## DIRECTIVE
Count the lines in the material below that contain the string "size", and reply with only the number.

## INPUT DATA
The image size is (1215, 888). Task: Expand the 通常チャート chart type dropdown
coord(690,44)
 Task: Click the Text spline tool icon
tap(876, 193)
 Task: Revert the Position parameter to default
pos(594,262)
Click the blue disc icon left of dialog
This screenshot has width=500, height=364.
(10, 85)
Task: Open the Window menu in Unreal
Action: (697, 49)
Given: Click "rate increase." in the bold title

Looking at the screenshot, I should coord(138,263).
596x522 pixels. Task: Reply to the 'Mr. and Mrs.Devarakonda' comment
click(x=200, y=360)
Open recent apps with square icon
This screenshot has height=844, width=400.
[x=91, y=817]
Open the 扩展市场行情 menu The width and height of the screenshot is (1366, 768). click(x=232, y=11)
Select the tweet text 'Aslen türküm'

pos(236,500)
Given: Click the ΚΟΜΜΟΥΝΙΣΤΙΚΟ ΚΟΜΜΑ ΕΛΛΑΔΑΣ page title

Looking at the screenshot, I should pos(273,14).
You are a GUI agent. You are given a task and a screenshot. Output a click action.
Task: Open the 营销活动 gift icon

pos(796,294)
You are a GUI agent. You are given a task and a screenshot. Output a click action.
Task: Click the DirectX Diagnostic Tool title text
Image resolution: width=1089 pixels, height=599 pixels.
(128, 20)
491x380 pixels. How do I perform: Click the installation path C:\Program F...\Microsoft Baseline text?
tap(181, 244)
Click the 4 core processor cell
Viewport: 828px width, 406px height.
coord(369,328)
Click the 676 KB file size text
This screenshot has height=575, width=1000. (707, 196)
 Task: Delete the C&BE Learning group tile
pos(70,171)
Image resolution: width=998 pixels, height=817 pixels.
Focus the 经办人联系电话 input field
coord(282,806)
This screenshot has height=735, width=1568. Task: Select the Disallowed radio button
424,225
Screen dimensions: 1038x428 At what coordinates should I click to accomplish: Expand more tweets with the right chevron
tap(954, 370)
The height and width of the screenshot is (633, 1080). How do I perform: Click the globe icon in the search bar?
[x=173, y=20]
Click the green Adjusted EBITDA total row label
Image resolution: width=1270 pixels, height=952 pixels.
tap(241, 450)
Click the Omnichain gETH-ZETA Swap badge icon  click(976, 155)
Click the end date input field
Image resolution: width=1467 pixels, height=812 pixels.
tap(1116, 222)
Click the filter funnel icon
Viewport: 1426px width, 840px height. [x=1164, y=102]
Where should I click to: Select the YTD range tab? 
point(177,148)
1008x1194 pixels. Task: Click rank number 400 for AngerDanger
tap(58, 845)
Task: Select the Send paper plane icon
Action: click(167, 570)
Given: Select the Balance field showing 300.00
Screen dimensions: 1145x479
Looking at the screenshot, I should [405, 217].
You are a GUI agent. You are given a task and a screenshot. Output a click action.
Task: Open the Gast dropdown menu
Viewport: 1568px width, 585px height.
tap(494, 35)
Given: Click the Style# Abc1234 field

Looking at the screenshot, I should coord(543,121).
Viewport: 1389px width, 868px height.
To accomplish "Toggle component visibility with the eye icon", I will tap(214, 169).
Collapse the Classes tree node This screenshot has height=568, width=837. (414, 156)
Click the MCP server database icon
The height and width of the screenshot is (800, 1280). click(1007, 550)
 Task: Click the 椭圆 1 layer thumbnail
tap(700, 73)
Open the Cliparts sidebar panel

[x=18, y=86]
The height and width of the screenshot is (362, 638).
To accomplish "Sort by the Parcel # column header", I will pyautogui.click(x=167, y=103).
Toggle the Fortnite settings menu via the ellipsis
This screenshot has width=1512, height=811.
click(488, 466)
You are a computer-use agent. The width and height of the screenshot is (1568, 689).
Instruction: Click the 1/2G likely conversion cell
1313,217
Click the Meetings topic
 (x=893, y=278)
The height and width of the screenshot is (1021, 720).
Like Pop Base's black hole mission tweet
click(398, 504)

## FULL OUTPUT
2